現在、発熱の症状が出た場合、患者はまず地域の保健所などが設置する「帰国者・接触者相談センター」に連絡し、同センターが検査できる医療機関につなげるかどうかを判断している。
インフルエンザの検査をする人は、多いシーズンで最大3000万人に上る。新型コロナとの区別がつきにくく、現状のままでは相談センターを担う保健所に相談が殺到する恐れがあった。再び業務が逼迫し、検査の目詰まりを起こさないために、同省は医師会などと協議を重ねていた。
厚労省は4日、自治体に対し10月末までに発熱患者が、かかりつけ医などの医療機関に直接電話相談できるような体制整備を求めた。相談した医療機関が対応できれば、受診した上で必要と判断されたら検査を受けられる。体制が整った自治体から、地域住民に受診方法の変更を呼びかける。

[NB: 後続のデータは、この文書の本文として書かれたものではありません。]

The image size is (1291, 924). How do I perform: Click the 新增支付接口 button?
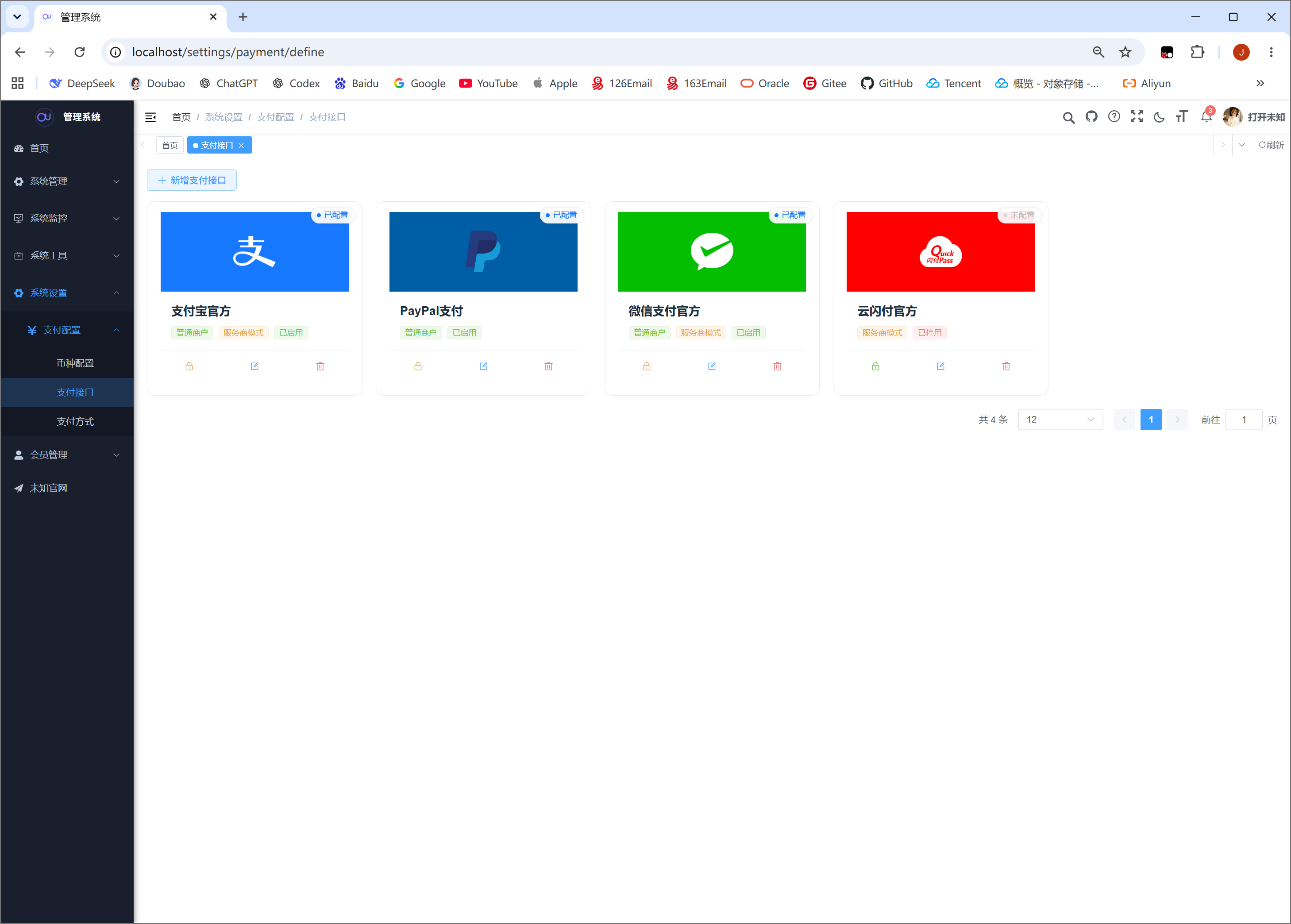click(x=192, y=181)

どの医療機関に連絡すればいいのか迷った場合は、帰国者・接触者相談センターが衣替えした「受診・相談センター」(仮称)に電話連絡し、受診できる医療機関などを紹介してもらう。発熱患者の診療や検査ができる医療機関をホームページなどで公表するかどうかは自治体の判断に委ねる。
地域の医療機関に対しては、自身の診療所で診療や検査ができない場合に適切な医療機関を紹介できるよう、医療機関の間で情報共有しておくことも求めた。
新たな仕組みに移行した際に課題となるのは、一部の医療機関に負担が集中しないように、多くの診療所で新型コロナとインフルエンザ双方の検査ができる体制づくりだ。厚労省は地域の医療機関に新型コロナの検査も請け負ってもらうために、抗原検査の能力を現状の1日3万件程度から20万件に引き上げるとしている。
抗原検査のキットは新型コロナの感染の有無が30分程度でその場でわかるのがメリットだが、鼻の奥の粘液を採取する必要があり、医師にも感染リスクがある。小規模な診療所では、発熱者とそれ以外の動線を分けることが難しい施設も多い。
厚労省は、地域の診療所に感染防護具が行き渡るように支援するとしているが、実際にどれだけの医療機関から協力を得られるかは未知数だ。